# YOUR OBJECTIVE
Reproduce without changes the part of the listing that opens with the line containing "Given: Click the New Sheet plus icon" and closes with the line containing "coord(30,137)", both of those lines included.
## Start STORED ROWS
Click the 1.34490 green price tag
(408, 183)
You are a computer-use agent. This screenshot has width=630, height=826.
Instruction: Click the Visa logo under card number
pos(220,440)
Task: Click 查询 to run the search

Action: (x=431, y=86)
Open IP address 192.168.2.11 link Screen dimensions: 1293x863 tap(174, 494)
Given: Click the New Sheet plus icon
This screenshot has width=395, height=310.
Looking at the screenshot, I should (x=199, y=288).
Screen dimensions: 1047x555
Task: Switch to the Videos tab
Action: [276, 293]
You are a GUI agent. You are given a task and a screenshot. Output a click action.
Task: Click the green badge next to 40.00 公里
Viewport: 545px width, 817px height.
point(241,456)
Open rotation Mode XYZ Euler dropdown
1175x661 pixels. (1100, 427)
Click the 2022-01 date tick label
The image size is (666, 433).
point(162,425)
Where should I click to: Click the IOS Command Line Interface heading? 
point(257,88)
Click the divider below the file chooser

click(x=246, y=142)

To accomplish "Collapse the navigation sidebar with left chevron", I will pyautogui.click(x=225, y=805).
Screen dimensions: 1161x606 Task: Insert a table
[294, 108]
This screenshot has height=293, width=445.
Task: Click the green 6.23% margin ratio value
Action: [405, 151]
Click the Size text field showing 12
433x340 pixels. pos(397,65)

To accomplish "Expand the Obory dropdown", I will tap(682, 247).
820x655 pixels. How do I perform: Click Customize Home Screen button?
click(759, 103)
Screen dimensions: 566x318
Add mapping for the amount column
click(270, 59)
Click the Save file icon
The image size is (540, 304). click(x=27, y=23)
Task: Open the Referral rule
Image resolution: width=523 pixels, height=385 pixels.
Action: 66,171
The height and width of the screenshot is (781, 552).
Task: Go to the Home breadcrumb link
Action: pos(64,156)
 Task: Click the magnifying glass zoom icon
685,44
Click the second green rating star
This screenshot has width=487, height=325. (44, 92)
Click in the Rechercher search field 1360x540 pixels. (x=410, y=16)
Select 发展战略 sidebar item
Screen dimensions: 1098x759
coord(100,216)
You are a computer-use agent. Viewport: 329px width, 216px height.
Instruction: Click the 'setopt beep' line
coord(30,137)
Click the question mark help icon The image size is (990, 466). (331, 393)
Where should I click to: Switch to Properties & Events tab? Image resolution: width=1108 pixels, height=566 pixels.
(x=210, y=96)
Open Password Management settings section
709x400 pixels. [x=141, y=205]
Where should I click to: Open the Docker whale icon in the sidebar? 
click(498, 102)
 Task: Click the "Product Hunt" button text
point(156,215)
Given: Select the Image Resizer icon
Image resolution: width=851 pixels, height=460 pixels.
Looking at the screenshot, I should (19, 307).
## End STORED ROWS
# EXERCISE RESULT
Given: Click the New Sheet plus icon
This screenshot has width=395, height=310.
Looking at the screenshot, I should (x=199, y=288).
Screen dimensions: 1047x555
Task: Switch to the Videos tab
Action: [276, 293]
You are a GUI agent. You are given a task and a screenshot. Output a click action.
Task: Click the green badge next to 40.00 公里
Viewport: 545px width, 817px height.
point(241,456)
Open rotation Mode XYZ Euler dropdown
1175x661 pixels. (1100, 427)
Click the 2022-01 date tick label
The image size is (666, 433).
point(162,425)
Where should I click to: Click the IOS Command Line Interface heading? 
point(257,88)
Click the divider below the file chooser

click(x=246, y=142)

To accomplish "Collapse the navigation sidebar with left chevron", I will pyautogui.click(x=225, y=805).
Screen dimensions: 1161x606 Task: Insert a table
[294, 108]
This screenshot has height=293, width=445.
Task: Click the green 6.23% margin ratio value
Action: [405, 151]
Click the Size text field showing 12
433x340 pixels. pos(397,65)

To accomplish "Expand the Obory dropdown", I will tap(682, 247).
820x655 pixels. How do I perform: Click Customize Home Screen button?
click(759, 103)
Screen dimensions: 566x318
Add mapping for the amount column
click(270, 59)
Click the Save file icon
The image size is (540, 304). click(x=27, y=23)
Task: Open the Referral rule
Image resolution: width=523 pixels, height=385 pixels.
Action: 66,171
The height and width of the screenshot is (781, 552).
Task: Go to the Home breadcrumb link
Action: pos(64,156)
 Task: Click the magnifying glass zoom icon
685,44
Click the second green rating star
This screenshot has width=487, height=325. (44, 92)
Click in the Rechercher search field 1360x540 pixels. (x=410, y=16)
Select 发展战略 sidebar item
Screen dimensions: 1098x759
coord(100,216)
You are a computer-use agent. Viewport: 329px width, 216px height.
Instruction: Click the 'setopt beep' line
coord(30,137)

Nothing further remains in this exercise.